Please copy every line from the following entries in which the word "agent" appears.

======== Task inputs

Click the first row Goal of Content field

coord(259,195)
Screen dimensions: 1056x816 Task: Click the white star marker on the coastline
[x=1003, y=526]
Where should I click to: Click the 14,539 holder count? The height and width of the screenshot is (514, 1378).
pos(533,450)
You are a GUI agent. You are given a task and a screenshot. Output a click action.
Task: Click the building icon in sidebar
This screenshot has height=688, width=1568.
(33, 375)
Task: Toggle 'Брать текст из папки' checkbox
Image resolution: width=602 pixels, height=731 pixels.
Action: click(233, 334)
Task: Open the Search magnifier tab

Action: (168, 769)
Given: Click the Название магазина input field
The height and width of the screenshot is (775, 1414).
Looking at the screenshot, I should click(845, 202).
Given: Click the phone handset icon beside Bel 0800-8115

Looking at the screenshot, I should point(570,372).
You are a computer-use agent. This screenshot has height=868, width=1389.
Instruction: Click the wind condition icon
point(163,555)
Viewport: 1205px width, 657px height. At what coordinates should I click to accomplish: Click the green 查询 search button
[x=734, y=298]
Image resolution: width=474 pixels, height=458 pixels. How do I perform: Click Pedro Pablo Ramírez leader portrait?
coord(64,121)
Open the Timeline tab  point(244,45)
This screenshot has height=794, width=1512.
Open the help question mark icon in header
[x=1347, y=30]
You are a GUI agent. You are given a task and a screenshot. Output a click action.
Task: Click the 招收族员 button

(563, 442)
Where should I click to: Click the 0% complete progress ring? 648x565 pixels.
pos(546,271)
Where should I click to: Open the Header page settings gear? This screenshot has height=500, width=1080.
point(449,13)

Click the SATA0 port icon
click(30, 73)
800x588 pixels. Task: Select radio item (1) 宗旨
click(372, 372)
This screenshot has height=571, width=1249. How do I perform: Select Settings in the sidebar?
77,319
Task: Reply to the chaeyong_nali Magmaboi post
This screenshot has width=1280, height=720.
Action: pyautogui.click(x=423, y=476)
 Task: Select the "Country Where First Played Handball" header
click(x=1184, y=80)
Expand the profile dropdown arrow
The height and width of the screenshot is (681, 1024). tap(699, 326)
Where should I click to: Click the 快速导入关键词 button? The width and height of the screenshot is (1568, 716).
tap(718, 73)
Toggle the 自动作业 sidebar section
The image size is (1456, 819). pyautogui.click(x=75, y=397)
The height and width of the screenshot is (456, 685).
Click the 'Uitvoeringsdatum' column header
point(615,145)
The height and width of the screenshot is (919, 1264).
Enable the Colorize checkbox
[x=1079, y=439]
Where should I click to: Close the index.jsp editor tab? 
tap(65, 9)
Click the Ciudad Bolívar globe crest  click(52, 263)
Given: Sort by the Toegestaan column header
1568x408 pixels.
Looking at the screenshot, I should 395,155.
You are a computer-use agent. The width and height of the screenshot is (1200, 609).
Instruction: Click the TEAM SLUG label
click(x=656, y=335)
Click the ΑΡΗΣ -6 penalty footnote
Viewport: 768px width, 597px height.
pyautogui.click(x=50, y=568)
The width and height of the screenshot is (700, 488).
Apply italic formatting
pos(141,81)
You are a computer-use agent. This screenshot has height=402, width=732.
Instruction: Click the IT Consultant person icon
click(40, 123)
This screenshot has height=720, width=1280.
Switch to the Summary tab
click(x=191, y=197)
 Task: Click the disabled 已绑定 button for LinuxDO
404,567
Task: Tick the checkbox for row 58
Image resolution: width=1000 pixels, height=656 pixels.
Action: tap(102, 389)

================

Response below:
You are a GUI agent. You are given a task and a screenshot. Output a click action.
You are a computer-use agent. This screenshot has height=868, width=1389.
You are a GUI agent. You are given a task and a screenshot. Output a click action.
You are a computer-use agent. The width and height of the screenshot is (1200, 609).
You are a computer-use agent. This screenshot has height=402, width=732.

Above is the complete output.